PROBLEM:
For each entry, restate it word for word while omitting any image it holds.

Saved entries:
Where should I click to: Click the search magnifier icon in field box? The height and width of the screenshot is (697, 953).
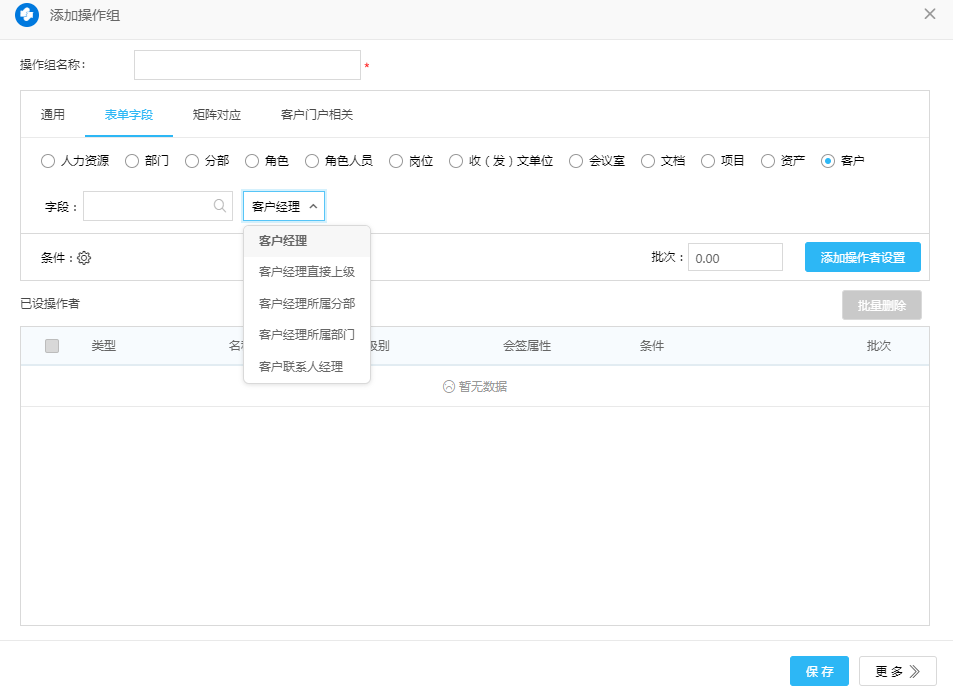point(219,206)
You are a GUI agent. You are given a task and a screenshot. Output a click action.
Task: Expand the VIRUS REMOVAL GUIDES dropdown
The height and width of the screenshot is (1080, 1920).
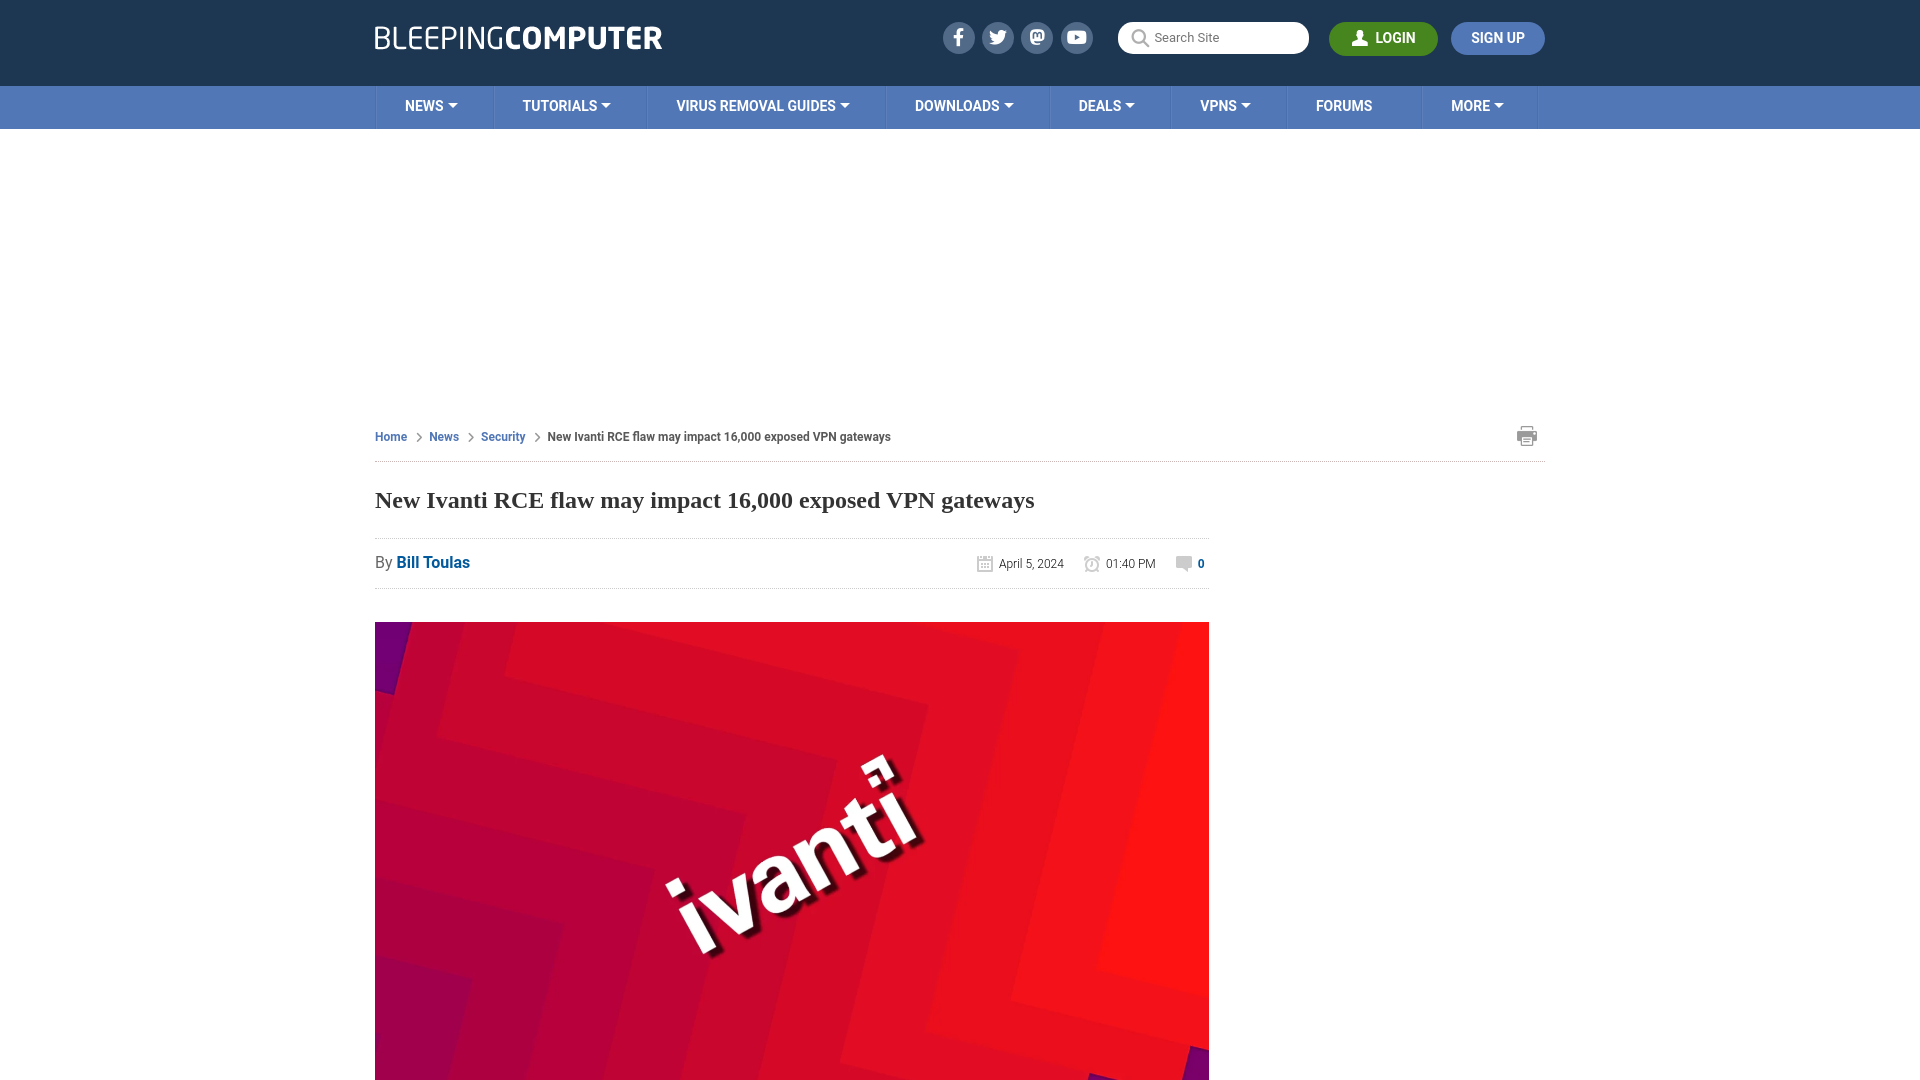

RESULT:
Where should I click to: Click the search magnifier icon in field box? The height and width of the screenshot is (697, 953).
point(219,206)
You are a GUI agent. You are given a task and a screenshot. Output a click action.
Task: Expand the VIRUS REMOVAL GUIDES dropdown
The height and width of the screenshot is (1080, 1920).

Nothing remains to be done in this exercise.